*TASK ITEM*
Although the data below holds other lines too, output only those from the line with "Switch to the W&R tab" up to and including the line with "Viewport: 800px width, 600px height.", exactly as they appear.

START DATA PROVIDED

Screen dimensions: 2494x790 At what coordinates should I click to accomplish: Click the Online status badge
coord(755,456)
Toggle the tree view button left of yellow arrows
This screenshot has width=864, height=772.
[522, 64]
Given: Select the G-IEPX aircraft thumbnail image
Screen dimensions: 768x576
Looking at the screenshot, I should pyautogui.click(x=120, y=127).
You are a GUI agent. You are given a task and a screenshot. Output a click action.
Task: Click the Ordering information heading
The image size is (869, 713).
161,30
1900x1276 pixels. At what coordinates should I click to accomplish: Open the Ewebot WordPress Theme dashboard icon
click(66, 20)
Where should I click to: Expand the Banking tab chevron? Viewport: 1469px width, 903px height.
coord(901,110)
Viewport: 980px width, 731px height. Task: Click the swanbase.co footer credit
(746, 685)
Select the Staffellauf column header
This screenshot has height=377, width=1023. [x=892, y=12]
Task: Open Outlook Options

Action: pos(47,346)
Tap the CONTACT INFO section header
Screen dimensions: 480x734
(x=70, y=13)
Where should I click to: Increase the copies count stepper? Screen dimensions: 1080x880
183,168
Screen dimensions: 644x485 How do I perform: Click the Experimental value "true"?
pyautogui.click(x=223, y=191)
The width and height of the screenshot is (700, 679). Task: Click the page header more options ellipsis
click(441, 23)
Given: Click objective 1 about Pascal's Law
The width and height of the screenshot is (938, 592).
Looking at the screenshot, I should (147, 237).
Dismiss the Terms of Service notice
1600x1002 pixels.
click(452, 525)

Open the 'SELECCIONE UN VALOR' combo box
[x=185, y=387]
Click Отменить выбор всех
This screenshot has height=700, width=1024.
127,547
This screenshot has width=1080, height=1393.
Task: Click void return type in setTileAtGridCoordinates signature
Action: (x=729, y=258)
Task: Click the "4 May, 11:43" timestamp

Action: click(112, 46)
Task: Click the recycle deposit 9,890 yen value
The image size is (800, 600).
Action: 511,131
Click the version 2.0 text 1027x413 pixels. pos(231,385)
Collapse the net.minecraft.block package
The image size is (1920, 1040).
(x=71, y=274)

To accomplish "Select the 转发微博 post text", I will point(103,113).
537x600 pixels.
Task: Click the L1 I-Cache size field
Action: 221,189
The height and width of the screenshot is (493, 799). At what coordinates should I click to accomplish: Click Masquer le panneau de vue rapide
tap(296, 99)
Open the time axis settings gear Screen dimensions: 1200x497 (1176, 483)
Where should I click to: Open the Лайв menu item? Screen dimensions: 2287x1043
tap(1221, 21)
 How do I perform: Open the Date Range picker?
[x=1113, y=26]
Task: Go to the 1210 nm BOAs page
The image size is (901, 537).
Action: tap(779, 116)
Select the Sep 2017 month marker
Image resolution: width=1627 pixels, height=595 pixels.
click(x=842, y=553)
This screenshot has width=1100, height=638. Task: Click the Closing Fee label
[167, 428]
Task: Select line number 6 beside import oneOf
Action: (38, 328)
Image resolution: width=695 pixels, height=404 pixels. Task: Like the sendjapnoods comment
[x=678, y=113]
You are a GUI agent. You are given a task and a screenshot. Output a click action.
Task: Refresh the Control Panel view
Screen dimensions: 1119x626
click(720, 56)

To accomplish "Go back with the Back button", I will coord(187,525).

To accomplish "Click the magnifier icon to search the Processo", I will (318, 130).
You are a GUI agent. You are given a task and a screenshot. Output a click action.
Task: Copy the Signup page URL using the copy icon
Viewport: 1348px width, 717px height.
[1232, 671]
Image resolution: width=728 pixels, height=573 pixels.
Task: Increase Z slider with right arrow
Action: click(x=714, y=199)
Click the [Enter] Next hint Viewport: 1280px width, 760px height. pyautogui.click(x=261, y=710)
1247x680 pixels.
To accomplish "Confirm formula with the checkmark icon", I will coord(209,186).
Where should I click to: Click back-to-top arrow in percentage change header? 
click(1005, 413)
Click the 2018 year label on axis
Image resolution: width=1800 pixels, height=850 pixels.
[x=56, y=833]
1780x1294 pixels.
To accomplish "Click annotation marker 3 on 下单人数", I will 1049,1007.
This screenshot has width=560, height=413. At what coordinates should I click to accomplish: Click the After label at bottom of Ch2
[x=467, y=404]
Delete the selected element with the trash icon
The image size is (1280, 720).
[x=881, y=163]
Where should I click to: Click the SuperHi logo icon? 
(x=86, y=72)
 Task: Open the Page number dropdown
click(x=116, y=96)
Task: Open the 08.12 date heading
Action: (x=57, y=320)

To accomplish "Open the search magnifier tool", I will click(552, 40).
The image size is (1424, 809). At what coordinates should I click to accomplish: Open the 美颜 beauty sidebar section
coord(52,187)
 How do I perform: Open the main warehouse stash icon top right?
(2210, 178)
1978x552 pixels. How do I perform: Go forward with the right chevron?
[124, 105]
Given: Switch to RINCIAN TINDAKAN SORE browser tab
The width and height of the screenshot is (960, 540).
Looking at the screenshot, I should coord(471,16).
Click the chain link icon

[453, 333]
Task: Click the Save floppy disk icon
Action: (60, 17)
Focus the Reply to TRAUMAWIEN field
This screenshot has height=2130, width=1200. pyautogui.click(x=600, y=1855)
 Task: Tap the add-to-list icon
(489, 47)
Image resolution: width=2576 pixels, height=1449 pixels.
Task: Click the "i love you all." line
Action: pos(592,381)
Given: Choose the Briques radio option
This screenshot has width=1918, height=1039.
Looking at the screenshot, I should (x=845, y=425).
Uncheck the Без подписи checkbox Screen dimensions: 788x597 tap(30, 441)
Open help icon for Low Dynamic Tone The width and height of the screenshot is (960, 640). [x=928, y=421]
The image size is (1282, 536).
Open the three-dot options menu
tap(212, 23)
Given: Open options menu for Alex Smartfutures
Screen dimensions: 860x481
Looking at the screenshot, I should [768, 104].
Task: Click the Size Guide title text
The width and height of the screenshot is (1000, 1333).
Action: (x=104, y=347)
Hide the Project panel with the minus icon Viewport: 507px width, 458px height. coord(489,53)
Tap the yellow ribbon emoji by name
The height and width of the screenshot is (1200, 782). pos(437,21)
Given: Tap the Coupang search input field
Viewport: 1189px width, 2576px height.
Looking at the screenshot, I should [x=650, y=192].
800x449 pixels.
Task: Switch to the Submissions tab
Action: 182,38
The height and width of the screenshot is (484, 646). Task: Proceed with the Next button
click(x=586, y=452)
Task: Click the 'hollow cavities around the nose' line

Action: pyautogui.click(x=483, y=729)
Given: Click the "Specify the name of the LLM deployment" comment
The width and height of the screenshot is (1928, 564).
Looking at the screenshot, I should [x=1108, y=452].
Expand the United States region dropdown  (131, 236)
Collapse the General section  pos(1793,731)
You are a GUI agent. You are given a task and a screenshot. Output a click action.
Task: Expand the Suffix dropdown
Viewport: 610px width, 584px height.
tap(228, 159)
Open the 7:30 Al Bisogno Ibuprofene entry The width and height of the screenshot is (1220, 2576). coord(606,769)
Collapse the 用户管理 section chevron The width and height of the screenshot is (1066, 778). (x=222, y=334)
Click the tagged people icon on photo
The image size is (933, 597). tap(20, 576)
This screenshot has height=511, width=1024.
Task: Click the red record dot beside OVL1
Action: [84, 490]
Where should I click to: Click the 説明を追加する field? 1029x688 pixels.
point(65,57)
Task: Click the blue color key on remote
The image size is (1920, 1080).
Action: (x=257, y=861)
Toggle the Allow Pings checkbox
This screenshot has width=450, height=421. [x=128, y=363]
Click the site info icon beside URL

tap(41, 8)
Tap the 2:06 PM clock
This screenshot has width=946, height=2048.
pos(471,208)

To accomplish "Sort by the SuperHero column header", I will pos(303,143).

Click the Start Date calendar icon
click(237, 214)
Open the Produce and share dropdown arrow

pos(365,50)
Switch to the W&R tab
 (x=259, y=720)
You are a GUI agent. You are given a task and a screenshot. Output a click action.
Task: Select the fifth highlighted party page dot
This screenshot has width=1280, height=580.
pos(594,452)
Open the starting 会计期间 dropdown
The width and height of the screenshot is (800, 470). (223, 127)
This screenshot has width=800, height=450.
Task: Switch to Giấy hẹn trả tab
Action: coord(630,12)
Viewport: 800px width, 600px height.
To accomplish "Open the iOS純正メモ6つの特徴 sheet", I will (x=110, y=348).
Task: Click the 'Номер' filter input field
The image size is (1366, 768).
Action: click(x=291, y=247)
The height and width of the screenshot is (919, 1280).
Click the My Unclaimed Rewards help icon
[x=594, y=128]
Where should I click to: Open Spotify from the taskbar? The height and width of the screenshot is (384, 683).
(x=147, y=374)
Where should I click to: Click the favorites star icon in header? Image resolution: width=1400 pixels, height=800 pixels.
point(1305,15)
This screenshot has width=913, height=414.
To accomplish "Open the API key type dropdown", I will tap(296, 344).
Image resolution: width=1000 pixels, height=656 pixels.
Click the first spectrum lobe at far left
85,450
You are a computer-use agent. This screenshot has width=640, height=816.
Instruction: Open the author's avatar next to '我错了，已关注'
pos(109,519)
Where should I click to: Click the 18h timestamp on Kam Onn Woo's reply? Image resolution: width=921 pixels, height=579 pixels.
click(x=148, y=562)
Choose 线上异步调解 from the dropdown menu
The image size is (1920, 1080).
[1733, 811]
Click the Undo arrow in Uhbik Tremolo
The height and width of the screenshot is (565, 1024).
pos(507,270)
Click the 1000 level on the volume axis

END DATA PROVIDED

*THE ANSWER*
Switch to the W&R tab
 (x=259, y=720)
You are a GUI agent. You are given a task and a screenshot. Output a click action.
Task: Select the fifth highlighted party page dot
This screenshot has width=1280, height=580.
pos(594,452)
Open the starting 会计期间 dropdown
The width and height of the screenshot is (800, 470). (223, 127)
This screenshot has width=800, height=450.
Task: Switch to Giấy hẹn trả tab
Action: coord(630,12)
Viewport: 800px width, 600px height.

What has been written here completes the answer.